Selected excerpt:

··········

Jerry Dallal <[EMAIL PROTECTED]> wrote in sci.stat.edu:
(responding to my request for clarification)
>Your language is imprecise, which allows for wiggle room. Your statement 
>may or may not be correct.  It is incorrect to talk about the probability 
>that a particular realization of a confidence interval contains the 
>parameter of interest.  For example, it is incorrect to say, for example, 
>that P(17.6<=mu<=22.3) = 0.95.  In a frequentist context,
>[snip...] There are only 
>realizations of random variables, no longer subject to probability 
>statments.

Thanks for the explanation. I think I begin to see the issue; let me 
make an analogy to see if I understand your point.

Take a golf course, and divide it into a grid of 1-meter squares. 
Consider one particular square. Then before the golfer swings at the 
ball, there is a probability that the ball will land in that square. 
(The probability might be found by historical experience; obviously 
it would not be calculated a priori!) But after the ball has come to 
earth, it is either in that square or not; there is no longer any 
sense to talking about the probability. Is that what you are saying?

Coming back to the CI, I think you are saying that once a particular 
confidence interval is selected, either it definitely contains the 
true population parameter or it definitely does not. But once the 
CI is selected it is no longer meaningful to talk about the 
probability that it contains the population parameter. We can say, 
"Well, the process by which we found this CI does bracket the mean 
95 times out of 100", but we can not make a probabilistic statement 
about this particular confidence interval.

··········

Exercise task 1: In the post, what size are the squares in the grid laid over the golf course?
Exercise task 2: Repeat the words of the post from "Take a golf" to "in that square.".
Rely on the post alone.

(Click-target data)
··········

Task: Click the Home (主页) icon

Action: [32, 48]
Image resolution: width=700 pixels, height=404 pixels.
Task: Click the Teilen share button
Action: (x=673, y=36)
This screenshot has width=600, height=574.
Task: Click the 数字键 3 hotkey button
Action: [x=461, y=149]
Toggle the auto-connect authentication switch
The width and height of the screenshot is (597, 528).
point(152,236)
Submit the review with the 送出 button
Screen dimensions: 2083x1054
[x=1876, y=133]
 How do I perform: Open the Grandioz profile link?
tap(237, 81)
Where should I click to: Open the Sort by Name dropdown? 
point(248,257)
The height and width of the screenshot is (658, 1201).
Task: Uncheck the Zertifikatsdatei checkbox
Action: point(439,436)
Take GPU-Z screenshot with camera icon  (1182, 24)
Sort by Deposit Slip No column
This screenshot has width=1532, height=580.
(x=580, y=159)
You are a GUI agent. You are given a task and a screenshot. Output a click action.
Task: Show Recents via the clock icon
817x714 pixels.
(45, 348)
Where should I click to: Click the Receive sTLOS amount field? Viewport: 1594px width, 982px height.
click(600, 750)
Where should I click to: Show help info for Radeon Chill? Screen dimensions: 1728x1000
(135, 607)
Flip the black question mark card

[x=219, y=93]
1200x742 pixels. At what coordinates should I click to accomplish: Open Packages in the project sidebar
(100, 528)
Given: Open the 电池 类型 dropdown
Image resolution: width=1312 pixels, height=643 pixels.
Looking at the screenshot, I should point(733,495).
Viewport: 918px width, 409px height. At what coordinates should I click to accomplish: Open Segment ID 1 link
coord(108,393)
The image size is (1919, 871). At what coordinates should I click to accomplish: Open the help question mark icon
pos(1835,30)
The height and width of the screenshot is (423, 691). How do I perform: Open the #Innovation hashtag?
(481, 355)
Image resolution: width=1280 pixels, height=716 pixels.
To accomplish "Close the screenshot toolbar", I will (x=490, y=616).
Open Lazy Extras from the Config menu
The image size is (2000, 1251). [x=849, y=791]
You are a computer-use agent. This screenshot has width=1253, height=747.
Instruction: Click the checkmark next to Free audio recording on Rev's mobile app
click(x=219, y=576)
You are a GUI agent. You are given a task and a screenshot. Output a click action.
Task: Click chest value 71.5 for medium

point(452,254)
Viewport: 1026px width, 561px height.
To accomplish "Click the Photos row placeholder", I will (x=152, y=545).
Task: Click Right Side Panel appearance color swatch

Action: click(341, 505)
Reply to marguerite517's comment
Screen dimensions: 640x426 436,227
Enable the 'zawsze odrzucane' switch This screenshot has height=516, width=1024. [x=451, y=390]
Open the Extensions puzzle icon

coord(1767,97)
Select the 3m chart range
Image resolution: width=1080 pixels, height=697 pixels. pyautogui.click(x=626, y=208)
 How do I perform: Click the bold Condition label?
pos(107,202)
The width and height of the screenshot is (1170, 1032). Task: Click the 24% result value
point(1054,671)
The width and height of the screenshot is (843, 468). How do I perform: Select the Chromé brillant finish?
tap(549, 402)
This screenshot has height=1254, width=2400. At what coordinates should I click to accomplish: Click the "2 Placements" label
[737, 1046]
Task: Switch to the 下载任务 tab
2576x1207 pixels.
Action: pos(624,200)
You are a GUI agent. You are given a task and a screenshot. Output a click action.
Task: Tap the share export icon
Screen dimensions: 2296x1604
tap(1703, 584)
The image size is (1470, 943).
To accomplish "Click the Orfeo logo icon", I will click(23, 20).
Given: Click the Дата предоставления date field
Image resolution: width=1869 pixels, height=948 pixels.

··········

Answer 1: They are 1-meter squares.

Answer 2:
Take a golf course, and divide it into a grid of 1-meter squares. 
Consider one particular square. Then before the golfer swings at the 
ball, there is a probability that the ball will land in that square.